I never thought that I could fall in love to anybody in this world.Hah ha, big talk from a small me - tall 2 be exact. The first time I saw him, I fall for him. Big one. But he kinda resisted. I don't know how to say it, but I nearly gave up on him because it was really hard to like somebody that doesn't love me back. Yikes! I sounded like a love novel writer, haha! hmm.. by the way, now I got him, I mean me n him were together now. hah ha, I never thought it would end up this way. I'm so madly in love with him right now, and I bet he IS, too. He's everything to me. He understands me, and all of the listed criterias of your dream boyfriends *wink*, although his jealousy is killing me. But that shows how much he loves me right?

December 20, 2006

December 19, 2006

Does anyone know of a site like blogger & dead journal with the same stuff like them. I've been trying to find a new publishing thing like them but I haven't found one.

December 18, 2006

What the heck is this? I'm bad I'm bad. You know it.
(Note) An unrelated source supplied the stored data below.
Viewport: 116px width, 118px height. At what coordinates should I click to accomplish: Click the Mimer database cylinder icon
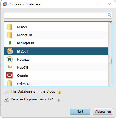(x=10, y=27)
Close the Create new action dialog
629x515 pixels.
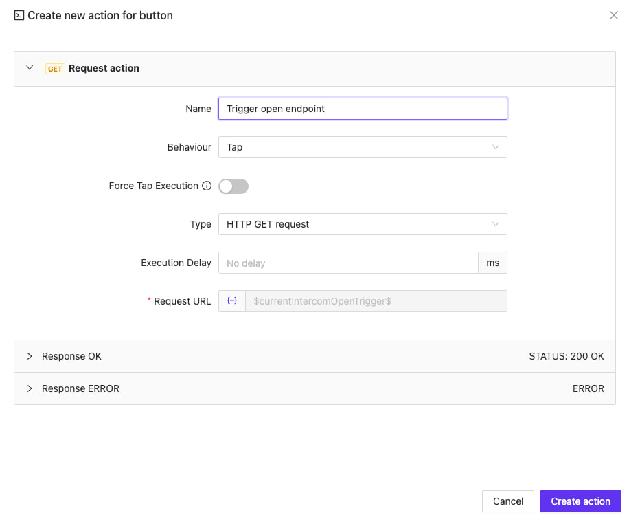pos(613,14)
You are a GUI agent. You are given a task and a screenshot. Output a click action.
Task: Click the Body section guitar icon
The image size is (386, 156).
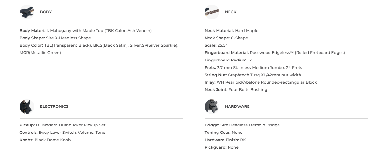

Join me or else.

Testing my bloggy

Testing, testing, testing.. Okay you got the point.
*cough*

December 17, 2006

Ah, my first post

Orang dah ke bulan aku baru nak create blog. haha, i don't know how will i manage my blog. But let see.. with tons of works to do, can I do it? Will I? Just see.. i could recall that I've created blogs at other places. But I didn't post anything new in it. because I get bored of it. Sot let see, how this blog is going to survive.. aite?
Everyone's blogging now, and I thought; hey, why don't I give it a try? Blogging. It does sounds interesting. Everyone's obsessions now. Other than ms of fs, right? Maybe I started my blog a little bit too late than others. So what? Better to start one than never. geez..
My blog will be a journal (maybe), or a punching bag to ease my boredom thru writings. That sounds lame. Lame, lame, lame! What a lame-o! Yikes! who will read my blog as I don't have any interesting things to offer? yada..yada..yada~ I'm talking thrash now, so I better stop. c u guys in future posts of mine, maybe 10 years later. hah ha!